> _Task_
Rewrite all of the records below, replacing "computer-use agent" with "desktop assistant" wherever it occurs and leaving everything else unchanged.

> _Data to process_
◆ ◆ ◆
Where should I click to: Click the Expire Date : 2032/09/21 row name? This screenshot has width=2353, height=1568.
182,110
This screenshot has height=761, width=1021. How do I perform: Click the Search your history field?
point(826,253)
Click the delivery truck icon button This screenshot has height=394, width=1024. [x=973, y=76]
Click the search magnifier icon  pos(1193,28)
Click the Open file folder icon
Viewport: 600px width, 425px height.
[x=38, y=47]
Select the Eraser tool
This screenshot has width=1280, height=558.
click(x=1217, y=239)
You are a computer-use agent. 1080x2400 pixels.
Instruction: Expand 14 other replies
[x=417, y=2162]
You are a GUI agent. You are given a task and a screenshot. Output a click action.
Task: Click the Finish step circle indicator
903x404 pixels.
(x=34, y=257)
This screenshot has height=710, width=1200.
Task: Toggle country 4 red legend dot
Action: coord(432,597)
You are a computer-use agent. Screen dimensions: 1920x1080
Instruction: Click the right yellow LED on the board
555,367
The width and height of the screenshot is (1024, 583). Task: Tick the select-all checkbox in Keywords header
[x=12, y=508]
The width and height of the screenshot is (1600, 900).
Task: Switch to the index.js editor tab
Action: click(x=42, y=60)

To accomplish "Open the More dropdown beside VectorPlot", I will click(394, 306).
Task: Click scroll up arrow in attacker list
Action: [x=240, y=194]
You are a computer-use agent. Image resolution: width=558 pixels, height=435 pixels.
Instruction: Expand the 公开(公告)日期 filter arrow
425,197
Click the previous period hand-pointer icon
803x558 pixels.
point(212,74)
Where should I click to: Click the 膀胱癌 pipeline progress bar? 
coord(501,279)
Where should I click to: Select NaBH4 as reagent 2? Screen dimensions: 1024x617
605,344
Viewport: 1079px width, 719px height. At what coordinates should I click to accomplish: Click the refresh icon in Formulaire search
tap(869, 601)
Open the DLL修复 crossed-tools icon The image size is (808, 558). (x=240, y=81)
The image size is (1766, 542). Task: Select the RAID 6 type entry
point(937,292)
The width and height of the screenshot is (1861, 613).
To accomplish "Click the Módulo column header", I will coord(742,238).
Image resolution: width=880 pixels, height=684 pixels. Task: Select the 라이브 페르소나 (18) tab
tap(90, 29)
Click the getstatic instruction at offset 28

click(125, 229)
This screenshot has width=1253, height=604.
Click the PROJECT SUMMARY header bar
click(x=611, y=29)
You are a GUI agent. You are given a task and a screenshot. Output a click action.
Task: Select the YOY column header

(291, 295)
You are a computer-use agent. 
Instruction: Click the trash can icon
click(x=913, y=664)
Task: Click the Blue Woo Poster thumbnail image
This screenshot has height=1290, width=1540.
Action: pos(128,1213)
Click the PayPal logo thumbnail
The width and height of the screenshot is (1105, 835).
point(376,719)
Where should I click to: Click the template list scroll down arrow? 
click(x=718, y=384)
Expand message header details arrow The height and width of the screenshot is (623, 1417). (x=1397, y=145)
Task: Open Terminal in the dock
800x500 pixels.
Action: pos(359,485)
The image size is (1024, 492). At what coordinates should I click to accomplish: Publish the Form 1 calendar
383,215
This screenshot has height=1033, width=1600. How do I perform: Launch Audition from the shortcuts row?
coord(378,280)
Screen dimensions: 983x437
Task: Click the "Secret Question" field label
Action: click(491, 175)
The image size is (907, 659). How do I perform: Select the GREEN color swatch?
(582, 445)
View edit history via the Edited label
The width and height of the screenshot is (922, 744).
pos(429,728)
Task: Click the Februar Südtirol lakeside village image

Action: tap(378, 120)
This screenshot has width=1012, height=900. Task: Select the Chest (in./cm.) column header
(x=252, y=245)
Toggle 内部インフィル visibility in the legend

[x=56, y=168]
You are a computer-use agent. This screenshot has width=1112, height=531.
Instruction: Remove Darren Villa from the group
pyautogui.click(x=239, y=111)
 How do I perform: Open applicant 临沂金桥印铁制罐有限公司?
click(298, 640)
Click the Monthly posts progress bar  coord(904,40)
◆ ◆ ◆
> _Solution_
Where should I click to: Click the Expire Date : 2032/09/21 row name? This screenshot has width=2353, height=1568.
182,110
This screenshot has height=761, width=1021. How do I perform: Click the Search your history field?
point(826,253)
Click the delivery truck icon button This screenshot has height=394, width=1024. [x=973, y=76]
Click the search magnifier icon  pos(1193,28)
Click the Open file folder icon
Viewport: 600px width, 425px height.
[x=38, y=47]
Select the Eraser tool
This screenshot has width=1280, height=558.
click(x=1217, y=239)
You are a desktop assistant. 1080x2400 pixels.
Instruction: Expand 14 other replies
[x=417, y=2162]
You are a GUI agent. You are given a task and a screenshot. Output a click action.
Task: Click the Finish step circle indicator
903x404 pixels.
(x=34, y=257)
This screenshot has height=710, width=1200.
Task: Toggle country 4 red legend dot
Action: coord(432,597)
You are a desktop assistant. Screen dimensions: 1920x1080
Instruction: Click the right yellow LED on the board
555,367
The width and height of the screenshot is (1024, 583). Task: Tick the select-all checkbox in Keywords header
[x=12, y=508]
The width and height of the screenshot is (1600, 900).
Task: Switch to the index.js editor tab
Action: click(x=42, y=60)

To accomplish "Open the More dropdown beside VectorPlot", I will click(394, 306).
Task: Click scroll up arrow in attacker list
Action: [x=240, y=194]
You are a desktop assistant. Image resolution: width=558 pixels, height=435 pixels.
Instruction: Expand the 公开(公告)日期 filter arrow
425,197
Click the previous period hand-pointer icon
803x558 pixels.
point(212,74)
Where should I click to: Click the 膀胱癌 pipeline progress bar? 
coord(501,279)
Where should I click to: Select NaBH4 as reagent 2? Screen dimensions: 1024x617
605,344
Viewport: 1079px width, 719px height. At what coordinates should I click to accomplish: Click the refresh icon in Formulaire search
tap(869, 601)
Open the DLL修复 crossed-tools icon The image size is (808, 558). (x=240, y=81)
The image size is (1766, 542). Task: Select the RAID 6 type entry
point(937,292)
The width and height of the screenshot is (1861, 613).
To accomplish "Click the Módulo column header", I will coord(742,238).
Image resolution: width=880 pixels, height=684 pixels. Task: Select the 라이브 페르소나 (18) tab
tap(90, 29)
Click the getstatic instruction at offset 28

click(125, 229)
This screenshot has width=1253, height=604.
Click the PROJECT SUMMARY header bar
click(x=611, y=29)
You are a GUI agent. You are given a task and a screenshot. Output a click action.
Task: Select the YOY column header

(291, 295)
You are a desktop assistant. 
Instruction: Click the trash can icon
click(x=913, y=664)
Task: Click the Blue Woo Poster thumbnail image
This screenshot has height=1290, width=1540.
Action: pos(128,1213)
Click the PayPal logo thumbnail
The width and height of the screenshot is (1105, 835).
point(376,719)
Where should I click to: Click the template list scroll down arrow? 
click(x=718, y=384)
Expand message header details arrow The height and width of the screenshot is (623, 1417). (x=1397, y=145)
Task: Open Terminal in the dock
800x500 pixels.
Action: pos(359,485)
The image size is (1024, 492). At what coordinates should I click to accomplish: Publish the Form 1 calendar
383,215
This screenshot has height=1033, width=1600. How do I perform: Launch Audition from the shortcuts row?
coord(378,280)
Screen dimensions: 983x437
Task: Click the "Secret Question" field label
Action: click(491, 175)
The image size is (907, 659). How do I perform: Select the GREEN color swatch?
(582, 445)
View edit history via the Edited label
The width and height of the screenshot is (922, 744).
pos(429,728)
Task: Click the Februar Südtirol lakeside village image

Action: tap(378, 120)
This screenshot has width=1012, height=900. Task: Select the Chest (in./cm.) column header
(x=252, y=245)
Toggle 内部インフィル visibility in the legend

[x=56, y=168]
You are a desktop assistant. This screenshot has width=1112, height=531.
Instruction: Remove Darren Villa from the group
pyautogui.click(x=239, y=111)
 How do I perform: Open applicant 临沂金桥印铁制罐有限公司?
click(298, 640)
Click the Monthly posts progress bar  coord(904,40)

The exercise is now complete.